##### ページ抜粋

いとうせいこう、ハイチの産科救急センターで小さな命と対面する(8)
無事に生まれたばかりの三つ子(少し小さめ)が眠る(スマホ撮影)
<「国境なき医師団」の取材で、ハイチを訪れることになった いとうせいこう さん。取材を始めると、そこがいかに修羅場かということ、そして、医療は医療スタッフのみならず、様々なスタッフによって成り立っていることを知る。そして、「産科救急センター」を取材する>
これまでの記事:「いとうせいこう、『国境なき医師団』を見に行く、前回はこちら」
産科救急
ポルトー・プランスの中心部にあるCRUO(産科救急センター)に俺たちはいて、やがて明るく活発な病院長のハイチ人女性ロドニー・セナ・デルヴァを紹介してもらい、全体を見学させてもらうことになった。

##########
##### 提供データ

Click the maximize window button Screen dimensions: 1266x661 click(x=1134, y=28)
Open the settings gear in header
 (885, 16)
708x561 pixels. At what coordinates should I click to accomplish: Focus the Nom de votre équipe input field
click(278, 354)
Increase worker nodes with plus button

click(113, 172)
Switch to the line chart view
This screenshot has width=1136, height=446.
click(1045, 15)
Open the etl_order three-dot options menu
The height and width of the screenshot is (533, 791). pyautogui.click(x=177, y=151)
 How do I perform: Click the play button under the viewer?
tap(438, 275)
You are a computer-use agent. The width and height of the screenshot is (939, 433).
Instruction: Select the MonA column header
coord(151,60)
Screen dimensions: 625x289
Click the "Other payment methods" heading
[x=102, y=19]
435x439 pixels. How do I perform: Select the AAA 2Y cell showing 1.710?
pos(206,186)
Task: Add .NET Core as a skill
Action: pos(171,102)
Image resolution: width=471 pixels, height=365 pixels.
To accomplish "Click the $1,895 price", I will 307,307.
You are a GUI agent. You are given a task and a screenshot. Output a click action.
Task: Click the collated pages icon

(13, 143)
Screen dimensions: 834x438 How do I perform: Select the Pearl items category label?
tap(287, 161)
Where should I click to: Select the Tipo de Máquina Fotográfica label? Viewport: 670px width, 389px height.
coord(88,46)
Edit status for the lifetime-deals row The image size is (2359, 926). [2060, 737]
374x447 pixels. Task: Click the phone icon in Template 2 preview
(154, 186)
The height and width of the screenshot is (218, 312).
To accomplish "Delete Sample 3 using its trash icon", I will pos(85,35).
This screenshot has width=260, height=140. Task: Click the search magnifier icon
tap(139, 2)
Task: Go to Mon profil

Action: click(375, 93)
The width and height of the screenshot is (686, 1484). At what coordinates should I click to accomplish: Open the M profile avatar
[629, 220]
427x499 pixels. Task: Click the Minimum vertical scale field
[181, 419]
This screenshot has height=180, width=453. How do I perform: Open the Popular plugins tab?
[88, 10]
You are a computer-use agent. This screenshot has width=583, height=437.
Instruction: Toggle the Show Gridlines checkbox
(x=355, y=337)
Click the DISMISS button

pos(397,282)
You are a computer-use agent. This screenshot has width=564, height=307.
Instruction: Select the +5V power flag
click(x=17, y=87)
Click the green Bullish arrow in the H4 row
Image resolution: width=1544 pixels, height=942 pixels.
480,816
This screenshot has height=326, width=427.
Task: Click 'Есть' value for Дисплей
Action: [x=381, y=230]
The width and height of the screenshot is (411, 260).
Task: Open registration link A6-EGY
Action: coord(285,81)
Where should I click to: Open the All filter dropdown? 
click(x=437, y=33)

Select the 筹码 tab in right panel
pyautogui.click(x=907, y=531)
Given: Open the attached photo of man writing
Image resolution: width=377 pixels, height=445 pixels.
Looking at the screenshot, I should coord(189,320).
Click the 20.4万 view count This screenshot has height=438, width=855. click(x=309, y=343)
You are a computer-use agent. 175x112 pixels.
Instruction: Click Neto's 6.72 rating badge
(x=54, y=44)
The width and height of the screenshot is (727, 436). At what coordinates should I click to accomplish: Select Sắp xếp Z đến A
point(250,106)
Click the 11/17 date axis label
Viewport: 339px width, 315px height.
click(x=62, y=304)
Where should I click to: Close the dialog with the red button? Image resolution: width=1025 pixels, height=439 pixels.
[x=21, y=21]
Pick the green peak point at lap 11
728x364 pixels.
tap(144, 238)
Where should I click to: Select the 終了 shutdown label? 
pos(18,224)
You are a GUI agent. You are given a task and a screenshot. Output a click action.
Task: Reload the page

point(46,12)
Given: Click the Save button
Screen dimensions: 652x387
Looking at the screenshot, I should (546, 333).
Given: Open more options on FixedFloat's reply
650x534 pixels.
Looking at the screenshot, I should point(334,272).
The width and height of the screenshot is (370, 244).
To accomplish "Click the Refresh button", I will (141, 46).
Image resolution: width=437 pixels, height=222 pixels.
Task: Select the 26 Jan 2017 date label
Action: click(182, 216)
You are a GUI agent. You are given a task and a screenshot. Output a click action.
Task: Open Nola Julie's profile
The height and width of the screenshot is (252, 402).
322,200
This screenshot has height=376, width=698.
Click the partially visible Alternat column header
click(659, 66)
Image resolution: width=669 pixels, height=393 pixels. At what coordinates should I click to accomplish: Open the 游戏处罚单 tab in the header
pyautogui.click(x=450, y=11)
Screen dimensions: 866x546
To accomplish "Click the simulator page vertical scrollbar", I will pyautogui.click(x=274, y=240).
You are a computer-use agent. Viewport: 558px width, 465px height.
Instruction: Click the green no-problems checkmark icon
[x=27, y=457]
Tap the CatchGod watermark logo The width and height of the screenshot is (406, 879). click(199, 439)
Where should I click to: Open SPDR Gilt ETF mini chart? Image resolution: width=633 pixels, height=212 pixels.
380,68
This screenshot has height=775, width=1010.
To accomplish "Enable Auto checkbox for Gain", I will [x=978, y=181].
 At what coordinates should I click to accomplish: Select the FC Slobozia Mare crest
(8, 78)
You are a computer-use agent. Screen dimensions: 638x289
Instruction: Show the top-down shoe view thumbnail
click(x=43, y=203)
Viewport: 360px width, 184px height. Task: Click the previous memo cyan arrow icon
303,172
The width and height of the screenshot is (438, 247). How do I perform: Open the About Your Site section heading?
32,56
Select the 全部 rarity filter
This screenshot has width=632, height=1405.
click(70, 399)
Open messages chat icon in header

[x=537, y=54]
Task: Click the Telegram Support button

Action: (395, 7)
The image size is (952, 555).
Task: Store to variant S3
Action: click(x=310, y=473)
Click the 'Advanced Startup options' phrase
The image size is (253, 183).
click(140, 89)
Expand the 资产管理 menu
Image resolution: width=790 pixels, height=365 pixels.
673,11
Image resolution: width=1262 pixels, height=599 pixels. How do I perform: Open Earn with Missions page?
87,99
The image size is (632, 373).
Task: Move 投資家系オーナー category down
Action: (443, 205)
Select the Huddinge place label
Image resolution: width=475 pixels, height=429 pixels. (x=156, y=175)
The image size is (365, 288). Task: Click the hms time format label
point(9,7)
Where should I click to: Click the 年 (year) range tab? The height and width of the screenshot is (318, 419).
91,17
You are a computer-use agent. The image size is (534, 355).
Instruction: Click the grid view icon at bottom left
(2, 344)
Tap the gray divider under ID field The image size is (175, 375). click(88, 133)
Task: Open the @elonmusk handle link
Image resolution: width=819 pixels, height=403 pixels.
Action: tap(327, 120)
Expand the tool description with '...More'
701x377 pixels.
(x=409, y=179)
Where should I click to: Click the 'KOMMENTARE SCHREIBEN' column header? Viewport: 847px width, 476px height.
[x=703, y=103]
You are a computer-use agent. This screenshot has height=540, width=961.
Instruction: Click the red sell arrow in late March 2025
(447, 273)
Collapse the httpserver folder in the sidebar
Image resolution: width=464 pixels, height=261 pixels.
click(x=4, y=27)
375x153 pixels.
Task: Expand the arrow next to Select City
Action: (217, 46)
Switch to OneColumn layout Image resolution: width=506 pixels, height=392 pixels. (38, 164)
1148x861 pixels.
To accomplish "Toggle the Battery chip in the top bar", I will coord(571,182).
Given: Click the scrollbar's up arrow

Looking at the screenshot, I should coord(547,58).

##########

作業指示
**a)** ハイチ取材の記事について、次の問いに答えてください。
(i) 三つ子の写真は何で撮影されたか。
(ii) いとうせいこうさんは何の取材でハイチを訪れたか。
(iii) CRUOはポルトー・プランスのどこにあるか。
**b)** ハイチ取材の記事の中の「取材を始めると、そこがいかに修羅場かということ、そして、医療は医療スタッフのみならず、様々なスタッフによって成り立っていることを知る。」という一文を英語に訳してください。
**c)** ハイチ取材の記事を、最後の文の後から書き継いでください。
データは本文とは別の資料です。

解答
**a)**
(i) スマホ
(ii) 「国境なき医師団」の取材
(iii) 中心部

**b)** Once the reporting begins, Seiko Ito learns what a scene of chaos the place is, and that medical care depends not only on medical staff but on many different kinds of staff.

**c)**
玄関の受付にはトリアージを行う場所があり、すぐ近くに緊急患者を診察する部屋があって、7つのベッドが用意されていた。薄暗い廊下を隔てた反対側は分娩室で、つまり"着いたらすぐに産める"状態になっていた。それをロドニーさんはにこにこ説明してくれた。
廊下をそのまま行くと両側に部屋が続き、それぞれにベッドがあった。どこからか赤ん坊の声が聞こえ、扉の奥をのぞき込むと生まれたてらしい乳児がタオルに包まれ、母親に抱かれているのが見えた。
ほほ笑ましい気分になっていると、後ろから紘子さんが小さな声で情報を補った。
「ここで乗り切れない場合は、あっちに移します」
指さす先にはプラスチックの保育器が廊下のひんやりした日陰にあった。生まれてきても危険領域にある場合、子供はそこに入れられて別の部屋に入るのだった。
お腹の中で子供が死んでいると言われたの
病院には他に妊産婦のためのメンタルケアの部屋が用意されていたし、血液検査室もあった。至れり尽くせりの状況を、スタッフたちは自力で作り出していた。
最も多いのは妊婦たちが控える部屋で、幾つかあったと思う。そのひとつからじきに産気づく声がして、オーオーと地の底を這うようなうめきになった。慣れずにおののいているのは俺一人で、各スタッフも入院女性たちも何も気にしていない様子だった。子供が産まれてくる前の苦しみを、誰もが当たり前のこととして共有しているようなのだ。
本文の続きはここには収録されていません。